NEIL DARWIN: It’s though a process that the Government calls Growth Deals, and this is the second round. You may recall we had a round back last summer, where we received £70 million. And again, this is the second round of that process, with clearly a little less money nationally, but that fits where Government is at the moment. We’re very pleased to get our hands on what’s available.
DOTTY MCLEOD: A lot of these projects were going to happen anyway. I’m thinking of the Ely by-pass which has been decided. It will happen no matter what. So how much difference will this really make?
NEIL DARWIN: It’s simply the money. They have been decided. We know they’re necessary. But the missing link is always the money. So again we’ve been working with local partners, the county, the district, to ensure that we can get the money into some of these necessary improvements.
DOTTY MCLEOD: I’m remembering a story that we did last week Neil about the Fletton Parkway in Peterborough, where it’s going to cost £4 million more than the Council thought to complete that widening work. Is there going to be any spare coin for there?

NEIL DARWIN: I’m sure that’s a conversation we’ll be having with Peterborough City Council at some point in the near future.
DOTTY MCLEOD: OK. How else is this money going to be invested? because it’s not all just transport, is it?
NEIL DARWIN: No. We’re pleased we’ve an element of funding going towards something we call the Growing Places fund, which simply is about having a flexible fund where we can support business directly. So if there are any businesses out there that are struggling to access finance, we will be in a position to be able to fund future growth in those businesses. So again obviously we urge anyone who is in that kind of position to have a conversation with us.
DOTTY MCLEOD: And that’s grants, not loans, or ..?
NEIL DARWIN: It can be both. It can be both. Clearly grants are more preferable. So we’re well aware of that.
DOTTY MCLEOD: (LAUGHS) Certainly for the businesses. Yes.
NEIL DARWIN: Indeed.
DOTTY MCLEOD: Absolutely. And tell me a bit about this highways and civil engineering academy that’s going to be based at Huntingdon.
NEIL DARWIN: Yes indeed. That’s a project that’s come forward from the West Anglia Training Association. It’s quite a simple one really, in as far as if you consider how much growth we are going to experience, not least surrounding the A14 improvements, the one thing we can be absolutely guaranteed of is there will be plenty of jobs around civil engineering and highways going forward. And we feel there’s a gap there, not only within the local area, but for a much bigger geography than our own. So we feel it could be a centre of excellence across the wider part of the country. So a very interesting proposal.
DOTTY MCLEOD: And I’ve been taking a look at the document that you sent out when this news was being announced. You reckon that this funding will help generate more than 15,000 new jobs. How do you work that out?

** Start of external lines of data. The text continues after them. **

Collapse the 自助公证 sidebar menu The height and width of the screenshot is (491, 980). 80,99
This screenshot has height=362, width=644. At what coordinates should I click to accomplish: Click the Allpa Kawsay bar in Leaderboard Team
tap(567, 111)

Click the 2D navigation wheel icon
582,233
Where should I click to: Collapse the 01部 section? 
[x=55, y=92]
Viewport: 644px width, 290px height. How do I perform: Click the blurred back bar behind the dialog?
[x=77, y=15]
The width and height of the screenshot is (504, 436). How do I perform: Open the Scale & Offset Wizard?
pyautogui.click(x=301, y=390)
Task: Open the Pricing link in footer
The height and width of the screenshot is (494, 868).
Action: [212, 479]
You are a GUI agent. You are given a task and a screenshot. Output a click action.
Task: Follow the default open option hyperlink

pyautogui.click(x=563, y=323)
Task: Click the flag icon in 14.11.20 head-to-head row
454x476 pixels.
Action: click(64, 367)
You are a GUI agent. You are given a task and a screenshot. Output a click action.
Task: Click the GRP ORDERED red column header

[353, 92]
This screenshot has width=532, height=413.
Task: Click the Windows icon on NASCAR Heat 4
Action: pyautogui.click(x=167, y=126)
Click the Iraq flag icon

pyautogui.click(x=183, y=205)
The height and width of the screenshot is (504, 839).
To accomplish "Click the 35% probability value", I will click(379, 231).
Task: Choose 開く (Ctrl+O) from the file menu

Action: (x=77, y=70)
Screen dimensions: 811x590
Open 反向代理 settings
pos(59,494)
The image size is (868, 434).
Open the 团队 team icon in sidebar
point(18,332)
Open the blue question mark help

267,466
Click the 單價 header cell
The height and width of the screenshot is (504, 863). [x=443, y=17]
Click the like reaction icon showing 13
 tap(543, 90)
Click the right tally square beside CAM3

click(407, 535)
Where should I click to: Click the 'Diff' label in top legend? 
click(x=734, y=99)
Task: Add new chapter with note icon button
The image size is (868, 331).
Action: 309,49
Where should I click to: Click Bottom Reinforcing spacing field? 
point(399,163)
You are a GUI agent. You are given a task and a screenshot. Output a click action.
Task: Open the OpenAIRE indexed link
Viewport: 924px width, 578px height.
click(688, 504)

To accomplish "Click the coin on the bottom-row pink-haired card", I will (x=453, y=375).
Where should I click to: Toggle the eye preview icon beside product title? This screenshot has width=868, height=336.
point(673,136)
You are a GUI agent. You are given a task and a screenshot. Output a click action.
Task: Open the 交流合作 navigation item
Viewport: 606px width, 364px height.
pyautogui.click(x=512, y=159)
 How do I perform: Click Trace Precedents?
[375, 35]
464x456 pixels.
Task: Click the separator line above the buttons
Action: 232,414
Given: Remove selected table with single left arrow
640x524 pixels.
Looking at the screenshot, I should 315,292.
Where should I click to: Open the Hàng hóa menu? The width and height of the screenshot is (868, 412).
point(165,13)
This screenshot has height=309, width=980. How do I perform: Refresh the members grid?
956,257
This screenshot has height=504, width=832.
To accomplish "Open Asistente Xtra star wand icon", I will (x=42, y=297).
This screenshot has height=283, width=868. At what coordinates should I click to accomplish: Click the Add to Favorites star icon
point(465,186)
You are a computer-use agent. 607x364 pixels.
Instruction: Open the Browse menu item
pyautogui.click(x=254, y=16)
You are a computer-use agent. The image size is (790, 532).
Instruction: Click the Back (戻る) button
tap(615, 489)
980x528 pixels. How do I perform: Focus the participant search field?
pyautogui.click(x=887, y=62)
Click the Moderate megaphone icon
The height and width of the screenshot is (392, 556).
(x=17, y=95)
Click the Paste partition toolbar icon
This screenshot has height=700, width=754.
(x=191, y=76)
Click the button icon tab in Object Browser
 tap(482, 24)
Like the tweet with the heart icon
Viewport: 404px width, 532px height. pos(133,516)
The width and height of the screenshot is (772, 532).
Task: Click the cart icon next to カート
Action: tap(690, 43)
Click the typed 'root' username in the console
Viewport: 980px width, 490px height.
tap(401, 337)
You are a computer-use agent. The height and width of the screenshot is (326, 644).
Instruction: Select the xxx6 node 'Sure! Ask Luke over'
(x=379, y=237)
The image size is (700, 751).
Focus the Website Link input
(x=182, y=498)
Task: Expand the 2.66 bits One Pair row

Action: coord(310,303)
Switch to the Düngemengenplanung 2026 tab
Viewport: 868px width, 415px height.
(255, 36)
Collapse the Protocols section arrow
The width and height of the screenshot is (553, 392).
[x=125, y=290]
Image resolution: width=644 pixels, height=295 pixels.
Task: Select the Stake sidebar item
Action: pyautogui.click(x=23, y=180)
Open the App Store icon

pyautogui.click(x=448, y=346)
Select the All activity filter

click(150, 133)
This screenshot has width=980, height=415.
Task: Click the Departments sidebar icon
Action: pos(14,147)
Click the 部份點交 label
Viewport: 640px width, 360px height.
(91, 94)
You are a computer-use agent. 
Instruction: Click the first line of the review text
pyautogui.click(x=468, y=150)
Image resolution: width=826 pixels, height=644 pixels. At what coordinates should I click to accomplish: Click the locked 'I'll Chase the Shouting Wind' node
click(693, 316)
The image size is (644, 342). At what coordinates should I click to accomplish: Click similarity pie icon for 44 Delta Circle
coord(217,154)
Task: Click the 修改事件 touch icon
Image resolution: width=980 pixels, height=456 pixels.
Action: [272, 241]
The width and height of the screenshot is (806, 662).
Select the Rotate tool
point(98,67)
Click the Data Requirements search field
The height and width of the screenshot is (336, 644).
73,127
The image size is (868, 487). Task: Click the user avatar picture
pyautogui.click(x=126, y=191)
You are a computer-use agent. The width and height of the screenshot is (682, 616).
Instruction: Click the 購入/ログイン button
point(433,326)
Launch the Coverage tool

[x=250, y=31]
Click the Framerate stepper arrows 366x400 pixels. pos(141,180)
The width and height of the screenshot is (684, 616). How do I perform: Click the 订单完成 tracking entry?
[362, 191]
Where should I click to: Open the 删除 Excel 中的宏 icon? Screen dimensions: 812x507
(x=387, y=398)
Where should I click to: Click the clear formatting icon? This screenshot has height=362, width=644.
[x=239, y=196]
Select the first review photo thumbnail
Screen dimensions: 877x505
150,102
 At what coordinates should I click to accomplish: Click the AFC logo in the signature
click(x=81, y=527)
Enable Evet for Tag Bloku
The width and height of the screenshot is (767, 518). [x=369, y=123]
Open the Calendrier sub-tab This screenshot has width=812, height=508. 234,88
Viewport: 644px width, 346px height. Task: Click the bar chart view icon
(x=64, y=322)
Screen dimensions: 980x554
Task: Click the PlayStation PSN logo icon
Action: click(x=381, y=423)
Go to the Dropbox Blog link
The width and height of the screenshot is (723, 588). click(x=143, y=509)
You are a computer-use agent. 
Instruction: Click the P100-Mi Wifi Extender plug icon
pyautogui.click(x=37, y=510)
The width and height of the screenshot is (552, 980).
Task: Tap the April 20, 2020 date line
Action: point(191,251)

NEIL DARWIN: With a range of metrics. If you take the Ely Southern By-pass on its own, we estimate 4,500 new jobs around there, 3,000 new homes. That’s a range of calculations.
DOTTY MCLEOD: But where do the jobs come from?
NEIL DARWIN: It will be basically new jobs coming into the area, and retaining the old. It’s a mixture of the two. There are tried and tested formulae that reveal those numbers for us.
DOTTY MCLEOD: Sorry Neil, I may be being really stupid. How does building a road give you jobs, other than the jobs to build the road?
NEIL DARWIN: Because the road will open up into new industrial parks, new office spaces, new retail jobs. A range of things will be opened up because of the new road. There will be other opportunities that get created there.
DOTTY MCLEOD: OK. I think I understand now. Neil Darwin there, who is the Interim Chief Executive of the Greater Cambridge Greater Peterborough Local Enterprise Partnership, who have secured an extra £38 million of Government money for these projects in Cambridgeshire.